First, this provision has been in the SEA and its predecessor, The Trade Union Act, since 1944. That's 70 years, and while hypothetical concerns have consistently been raised about these statutory restrictions, they've always, it seems, been just that - hypothetical. No flood of abusive or frivolous Unfair Labour Practices appears to have occurred. And, indeed, there doesn't seem to be any suggestion in this case that the ATU filed their application to defeat a potential lockout. (That's not to say they didn't, but I've seen no evidence or argument to that effect.)
Second, the Labour Relations Board has control over its own process, and it can deal with frivolous applications expediently. Section 6-111 (1)(p) of the SEA grants the Board the power "to summarily dismiss a matter if, in the opinion of the board, there is a lack of evidence or no arguable case"; s. 6-111(1)(q) allows the board to "decide any matter before it without holding an oral hearing." Applications for summary dismissal are generally done via letter - a full hearing is not necessary - and the Board is able to dismiss frivolous matters just as the Courts can.
Third, remember that for these provisions to apply, a matter must be "pending". That means more than simply filed, in my view. The Board, in my opinion, would need to have at least started to consider the matter, but not yet given its decision. It would take a canny, even psychic, union (or employer) to file an application that would:
- Survive an application for summary dismissal;
- Be filed early enough that a preliminary or full hearing of the matter would commence; but
- Be filed late enough that the Board could not render a timely decision;
As the S-P points out, in this case the outstanding application was "pending" for several months. This is unusual, in my experience, though the Board does have six months (s. 6-116(1)) to render a decision.
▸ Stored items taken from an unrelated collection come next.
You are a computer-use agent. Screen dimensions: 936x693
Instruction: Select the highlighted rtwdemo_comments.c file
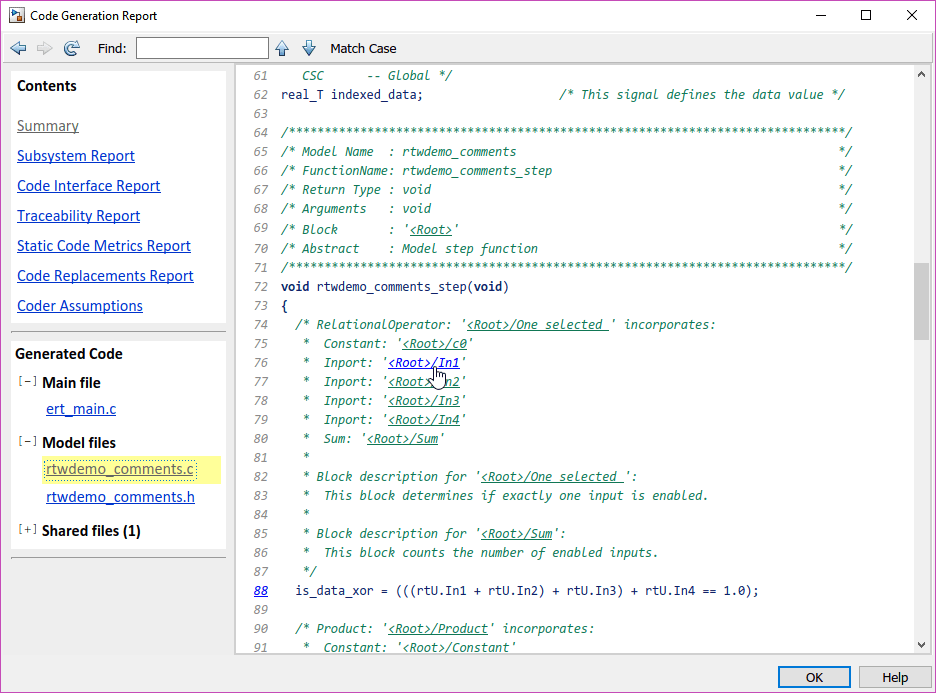(119, 469)
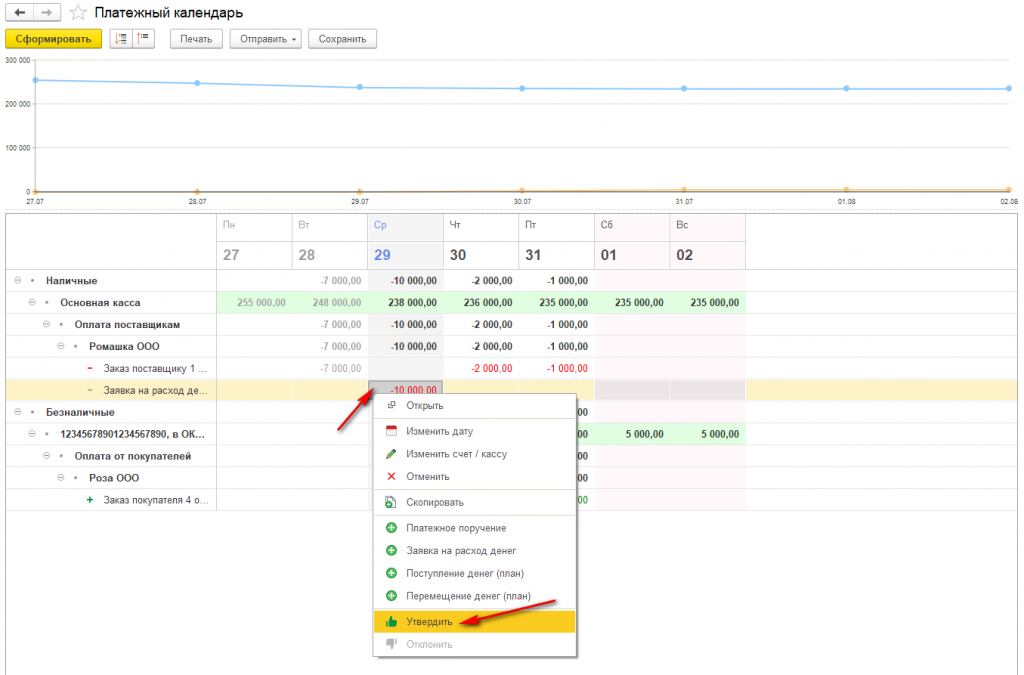Click the Сформировать button
Viewport: 1024px width, 675px height.
click(x=54, y=39)
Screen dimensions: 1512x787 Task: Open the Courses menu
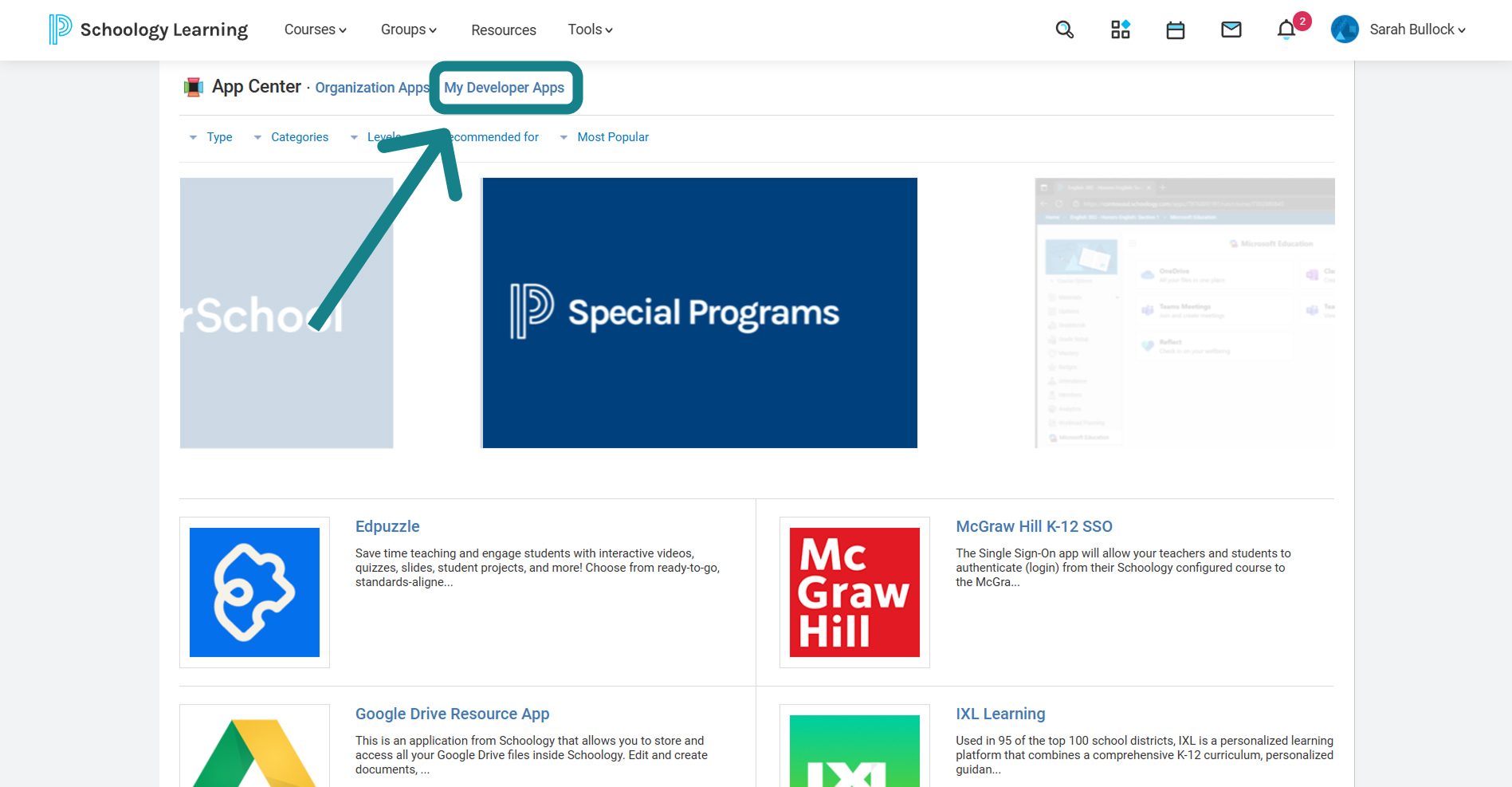coord(316,30)
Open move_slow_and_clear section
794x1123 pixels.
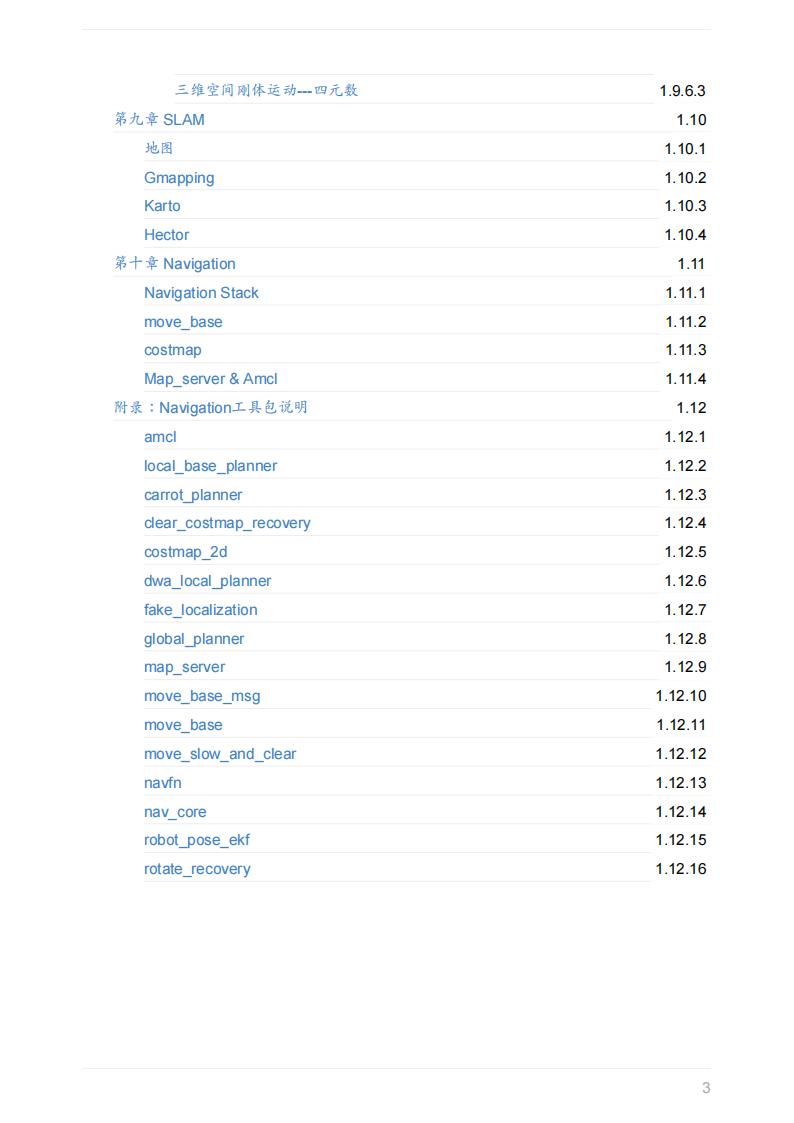click(220, 754)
Fourth, and finally, keep in mind that these restrictions don't just apply to the other side. They also apply to the party filing the application. "Any application", right? So a union that files an application to block a lockout - which is a bit of a paper tiger in any event - would also be blocking its own ability to take strike action. (Heck, I remember early in my career being told not to file an Unfair Labour Practice application on behalf of a union, because that would interfere with the union's ability to strike. As I say, this provision has been around for a long while, and it goes both ways.)
And the ability to strike is much more important to a union's bargaining power than the ability to lockout is to an employer's.
These restrictions have been around, and been subject to criticism, for literally decades. This isn't a new argument, nor has the statutory language in this regard changed. That doesn't mean the language shouldn't be changed now; but it should be done in a careful and measured way, and in a manner that promotes better and more effective collective bargaining, not as a knee-jerk response just because it once happened to benefit a union.
I think I've drawn enough water from this well. My plan for the next (and probably last) blog post on this topic is to look at the reasons behind these provisions of the SEA - why we have them in the first place. And then, barring new developments on the judicial review front, I'll move on to other legal topics of interest. Gasp!